*JOB A*:
Please repeat the passage on payday loans word for word, from "NILA members do" up to and including "installment loans too.".

NILA members do not make payday loans, offering instead, traditional installment loans which are generally considered a safe and affordable alternative to payday or title products. Despite this critical difference, legislative and regulatory efforts to crack down on payday-style loans (often justified by citing the fact that balloon payments force repeated refinancing of loans, creating a ‘cycle-of-debt”) have regularly and inadvertently affected the provision of traditional installment loans too.

For that reason it is useful for us to examine the effects of payday loan bans on consumer borrowing. A highly regarded study on this topic, Consumer Borrowing after Payday Loan Bans, appeared in the Journal of Law and Economics, vol. 59 (February 2016), published by the University of Chicago. The study’s authors, Neil Bhutta, from the Federal Reserve Board, Jacob Goldin from Stanford Law School, and Tatiana Homonoff from Cornell University, sought to understand how borrower behavior changed after payday loan bans. Their conclusions were extremely interesting.

The study draws on both administrative and survey data to look at variation in payday-lending laws and the effects of restrictions. In short, the study finds that although these policies are effective at reducing payday lending itself, consumers simply respond by shifting to other forms of high-interest credit (for example, pawnshops or rent-to-own loans). This shifting was present, though less pronounced, for even the lowest-income payday loan users. This suggests that policies that target payday lending in isolation may be ineffective at reducing consumers’ reliance on high-interest credit.

*JOB B*:
Show each line of the listing below that contains the word "Toggle". Case counts.

*DATA PROVIDED*:
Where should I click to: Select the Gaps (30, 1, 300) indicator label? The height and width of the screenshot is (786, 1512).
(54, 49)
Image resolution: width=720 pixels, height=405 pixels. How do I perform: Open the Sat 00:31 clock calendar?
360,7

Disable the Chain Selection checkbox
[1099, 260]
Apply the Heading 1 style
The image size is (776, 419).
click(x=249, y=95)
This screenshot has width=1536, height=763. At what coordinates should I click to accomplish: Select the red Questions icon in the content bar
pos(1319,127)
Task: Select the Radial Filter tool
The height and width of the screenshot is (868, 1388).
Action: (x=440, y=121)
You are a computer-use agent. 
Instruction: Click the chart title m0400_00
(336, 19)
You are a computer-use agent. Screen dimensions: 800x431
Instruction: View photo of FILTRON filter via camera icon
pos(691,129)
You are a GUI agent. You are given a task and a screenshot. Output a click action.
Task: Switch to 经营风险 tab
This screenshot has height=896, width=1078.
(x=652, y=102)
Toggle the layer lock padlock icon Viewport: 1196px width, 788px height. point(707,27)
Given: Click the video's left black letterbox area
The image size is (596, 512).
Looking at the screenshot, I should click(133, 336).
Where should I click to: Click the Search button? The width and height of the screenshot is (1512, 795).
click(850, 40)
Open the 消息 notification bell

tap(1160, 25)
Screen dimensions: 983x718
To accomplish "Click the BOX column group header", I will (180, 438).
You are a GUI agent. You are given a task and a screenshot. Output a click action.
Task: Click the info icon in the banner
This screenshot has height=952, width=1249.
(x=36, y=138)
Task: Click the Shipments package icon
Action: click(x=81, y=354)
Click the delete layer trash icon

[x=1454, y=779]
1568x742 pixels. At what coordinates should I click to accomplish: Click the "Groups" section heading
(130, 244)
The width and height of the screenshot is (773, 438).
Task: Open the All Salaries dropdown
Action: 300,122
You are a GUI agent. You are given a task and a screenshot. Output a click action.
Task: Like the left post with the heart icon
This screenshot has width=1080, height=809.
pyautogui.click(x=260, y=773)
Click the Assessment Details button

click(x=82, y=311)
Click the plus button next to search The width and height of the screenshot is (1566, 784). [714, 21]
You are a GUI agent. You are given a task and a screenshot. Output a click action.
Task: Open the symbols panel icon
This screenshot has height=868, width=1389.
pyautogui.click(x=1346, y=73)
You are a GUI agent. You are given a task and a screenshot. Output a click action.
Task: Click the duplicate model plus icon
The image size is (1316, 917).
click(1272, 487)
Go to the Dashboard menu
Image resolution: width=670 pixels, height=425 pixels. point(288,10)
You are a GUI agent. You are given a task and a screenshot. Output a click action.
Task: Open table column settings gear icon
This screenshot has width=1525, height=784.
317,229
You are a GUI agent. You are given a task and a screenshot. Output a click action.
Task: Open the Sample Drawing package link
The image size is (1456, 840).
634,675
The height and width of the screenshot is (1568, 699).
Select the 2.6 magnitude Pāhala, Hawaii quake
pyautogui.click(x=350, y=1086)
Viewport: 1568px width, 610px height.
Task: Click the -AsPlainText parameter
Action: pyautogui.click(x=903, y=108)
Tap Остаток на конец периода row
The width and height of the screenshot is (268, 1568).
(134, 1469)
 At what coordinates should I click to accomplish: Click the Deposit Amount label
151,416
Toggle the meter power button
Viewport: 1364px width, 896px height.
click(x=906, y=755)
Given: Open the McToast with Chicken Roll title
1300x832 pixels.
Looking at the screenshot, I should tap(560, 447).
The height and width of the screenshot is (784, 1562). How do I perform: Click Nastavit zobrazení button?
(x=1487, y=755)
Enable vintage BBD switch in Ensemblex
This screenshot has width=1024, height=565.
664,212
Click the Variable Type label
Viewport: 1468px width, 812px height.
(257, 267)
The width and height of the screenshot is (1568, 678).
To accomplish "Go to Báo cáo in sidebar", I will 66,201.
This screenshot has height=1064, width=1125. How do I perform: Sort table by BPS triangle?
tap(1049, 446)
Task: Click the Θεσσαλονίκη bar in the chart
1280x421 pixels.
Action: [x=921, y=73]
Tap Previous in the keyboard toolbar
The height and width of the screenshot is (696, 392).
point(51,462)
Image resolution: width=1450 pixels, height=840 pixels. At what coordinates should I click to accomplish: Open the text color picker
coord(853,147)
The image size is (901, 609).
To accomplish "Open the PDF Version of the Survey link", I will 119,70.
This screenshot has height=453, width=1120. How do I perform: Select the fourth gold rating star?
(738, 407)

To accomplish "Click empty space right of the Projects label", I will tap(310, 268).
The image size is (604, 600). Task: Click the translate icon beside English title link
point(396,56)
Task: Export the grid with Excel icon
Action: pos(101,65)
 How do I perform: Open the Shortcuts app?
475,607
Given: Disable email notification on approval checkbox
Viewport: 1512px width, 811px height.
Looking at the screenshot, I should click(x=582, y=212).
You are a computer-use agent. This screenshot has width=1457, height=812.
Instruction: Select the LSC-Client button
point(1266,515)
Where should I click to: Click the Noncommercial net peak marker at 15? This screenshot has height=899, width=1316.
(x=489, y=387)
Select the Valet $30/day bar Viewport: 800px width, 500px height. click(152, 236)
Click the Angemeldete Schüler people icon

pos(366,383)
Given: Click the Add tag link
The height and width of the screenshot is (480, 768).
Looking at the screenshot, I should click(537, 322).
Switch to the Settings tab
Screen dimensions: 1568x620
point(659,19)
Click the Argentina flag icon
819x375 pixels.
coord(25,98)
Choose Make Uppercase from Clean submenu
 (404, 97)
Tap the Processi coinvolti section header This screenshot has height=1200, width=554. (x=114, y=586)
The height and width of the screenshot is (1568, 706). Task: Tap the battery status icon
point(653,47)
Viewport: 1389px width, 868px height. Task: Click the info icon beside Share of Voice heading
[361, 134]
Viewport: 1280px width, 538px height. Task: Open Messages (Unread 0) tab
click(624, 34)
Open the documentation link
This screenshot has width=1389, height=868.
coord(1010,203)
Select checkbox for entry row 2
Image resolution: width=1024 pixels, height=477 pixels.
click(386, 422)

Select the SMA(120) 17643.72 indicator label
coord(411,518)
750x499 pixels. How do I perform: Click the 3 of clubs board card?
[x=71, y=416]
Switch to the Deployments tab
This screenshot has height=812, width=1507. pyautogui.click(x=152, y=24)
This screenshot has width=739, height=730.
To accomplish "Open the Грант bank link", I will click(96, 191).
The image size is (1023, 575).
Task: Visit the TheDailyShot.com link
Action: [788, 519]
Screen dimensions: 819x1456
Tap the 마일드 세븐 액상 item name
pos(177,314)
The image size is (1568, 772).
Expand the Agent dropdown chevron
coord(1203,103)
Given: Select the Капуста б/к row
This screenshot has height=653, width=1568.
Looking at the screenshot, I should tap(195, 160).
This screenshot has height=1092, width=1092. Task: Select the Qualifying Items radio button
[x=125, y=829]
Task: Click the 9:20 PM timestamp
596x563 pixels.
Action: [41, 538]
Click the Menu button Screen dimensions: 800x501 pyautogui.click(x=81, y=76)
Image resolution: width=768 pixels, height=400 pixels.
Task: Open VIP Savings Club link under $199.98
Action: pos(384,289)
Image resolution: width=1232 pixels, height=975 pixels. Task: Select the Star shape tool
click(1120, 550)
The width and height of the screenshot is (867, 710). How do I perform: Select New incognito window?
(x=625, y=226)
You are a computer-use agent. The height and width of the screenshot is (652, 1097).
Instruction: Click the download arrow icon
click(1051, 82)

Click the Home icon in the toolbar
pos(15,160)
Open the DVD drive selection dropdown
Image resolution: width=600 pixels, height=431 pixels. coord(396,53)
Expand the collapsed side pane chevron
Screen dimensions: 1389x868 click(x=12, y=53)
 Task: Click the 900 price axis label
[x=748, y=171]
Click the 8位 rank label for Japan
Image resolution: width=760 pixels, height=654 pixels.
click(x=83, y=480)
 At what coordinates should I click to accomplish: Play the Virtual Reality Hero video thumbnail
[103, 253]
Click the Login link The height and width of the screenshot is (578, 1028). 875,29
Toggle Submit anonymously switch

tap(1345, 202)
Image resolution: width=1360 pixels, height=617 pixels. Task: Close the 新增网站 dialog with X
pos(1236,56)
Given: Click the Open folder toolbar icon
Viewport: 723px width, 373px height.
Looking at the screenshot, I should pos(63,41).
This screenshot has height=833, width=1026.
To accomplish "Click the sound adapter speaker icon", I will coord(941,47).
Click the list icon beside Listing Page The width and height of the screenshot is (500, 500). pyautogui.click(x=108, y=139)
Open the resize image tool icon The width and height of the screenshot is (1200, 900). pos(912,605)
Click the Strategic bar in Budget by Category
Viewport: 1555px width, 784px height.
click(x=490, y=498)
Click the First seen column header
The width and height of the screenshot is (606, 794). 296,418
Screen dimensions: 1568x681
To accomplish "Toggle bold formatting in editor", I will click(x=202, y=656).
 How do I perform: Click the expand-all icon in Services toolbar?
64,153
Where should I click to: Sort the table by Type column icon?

*CORRECT OUTPUT A*:
NILA members do not make payday loans, offering instead, traditional installment loans which are generally considered a safe and affordable alternative to payday or title products. Despite this critical difference, legislative and regulatory efforts to crack down on payday-style loans (often justified by citing the fact that balloon payments force repeated refinancing of loans, creating a ‘cycle-of-debt”) have regularly and inadvertently affected the provision of traditional installment loans too.

*CORRECT OUTPUT B*:
Toggle the layer lock padlock icon Viewport: 1196px width, 788px height. point(707,27)
Toggle the meter power button
Toggle Submit anonymously switch
To accomplish "Toggle bold formatting in editor", I will click(x=202, y=656).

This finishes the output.